* Document extract:
------------
2. Simulating psychophysical experiments in a neural network trained for sound recognition

In our present study, we applied this paradigm to the AM-detection threshold [9]. This study involved the following two steps: constructing a computational model of the auditory system and simulating psychophysical experiments in the model (Fig. 2). We used an artificial NN as the computational model. The model architecture was almost the same as in our previous study [8]. We used a multi-layer (or deep) convolutional NN that takes a sound waveform as an input and outputs the estimated category of the input. The model parameters were adjusted to match the estimated categories to the true categories (Fig. 2, left). This process is called “training” in machine learning. The training objective was the classification of everyday sounds or of phonemes in speech sounds.

Fig. 2. Overview of the procedure of model construction and analysis.
------------
* Element lookup records:
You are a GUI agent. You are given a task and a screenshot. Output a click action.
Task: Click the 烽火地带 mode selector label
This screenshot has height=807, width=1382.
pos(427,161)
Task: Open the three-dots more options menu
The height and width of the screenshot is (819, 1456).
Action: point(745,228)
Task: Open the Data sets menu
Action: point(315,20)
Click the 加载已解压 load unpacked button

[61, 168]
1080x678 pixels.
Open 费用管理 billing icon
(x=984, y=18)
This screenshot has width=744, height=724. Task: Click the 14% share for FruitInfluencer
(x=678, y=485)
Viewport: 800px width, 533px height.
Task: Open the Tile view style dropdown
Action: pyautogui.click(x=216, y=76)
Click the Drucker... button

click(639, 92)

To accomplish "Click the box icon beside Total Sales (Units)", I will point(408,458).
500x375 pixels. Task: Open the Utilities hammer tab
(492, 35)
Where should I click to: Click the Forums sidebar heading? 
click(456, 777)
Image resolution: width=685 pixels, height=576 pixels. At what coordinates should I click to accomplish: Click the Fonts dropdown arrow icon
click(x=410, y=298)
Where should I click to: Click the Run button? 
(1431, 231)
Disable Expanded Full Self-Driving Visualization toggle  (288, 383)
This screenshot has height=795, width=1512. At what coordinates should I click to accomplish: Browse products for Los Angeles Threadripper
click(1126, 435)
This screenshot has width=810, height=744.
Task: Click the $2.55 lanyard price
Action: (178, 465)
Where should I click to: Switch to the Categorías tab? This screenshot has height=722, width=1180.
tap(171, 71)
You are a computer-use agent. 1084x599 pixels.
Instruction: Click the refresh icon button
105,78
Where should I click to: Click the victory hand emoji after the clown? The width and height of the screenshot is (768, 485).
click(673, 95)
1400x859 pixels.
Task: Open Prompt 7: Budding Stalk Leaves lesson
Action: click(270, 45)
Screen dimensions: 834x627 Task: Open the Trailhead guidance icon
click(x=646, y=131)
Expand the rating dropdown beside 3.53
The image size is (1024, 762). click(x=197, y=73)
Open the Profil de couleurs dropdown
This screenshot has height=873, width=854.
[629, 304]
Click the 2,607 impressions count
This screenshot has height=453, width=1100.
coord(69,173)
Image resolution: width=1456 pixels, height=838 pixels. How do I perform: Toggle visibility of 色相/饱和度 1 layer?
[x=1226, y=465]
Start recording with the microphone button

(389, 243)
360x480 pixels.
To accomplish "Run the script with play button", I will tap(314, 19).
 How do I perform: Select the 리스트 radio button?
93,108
------------
* Goal 1:
List every parenthetical remark in the passage on simulating psychophysical experiments in a sound-recognition network.
* Goal 2:
Resume the passage on simulating psychophysical experiments in a sound-recognition network after its final line.

* Exercise output 1:
- (Fig. 2)
- (or deep)
- (Fig. 2, left)

* Exercise output 2:
After the training, we froze the model parameters and simulated psychophysical experiments (Fig. 2, right). We delivered a modulated or non-modulated stimulus to the model and measured how accurately the model discriminated them. Specifically, we attempted to estimate whether the stimulus was modulated from the time-averaged model activity in response to the stimulus. The stimulus parameters were the same as in psychophysical studies [4–7]. This enabled the direct and quantitative comparison of our results with those in humans. The AM-detection threshold was defined as the depth at which the discrimination performance was 70.7% (again, same as in the psychophysical studies). This threshold was measured in each layer in the NN. We conducted the same simulation in the non-trained model (i.e. the model with random parameter values before training for sound recognition).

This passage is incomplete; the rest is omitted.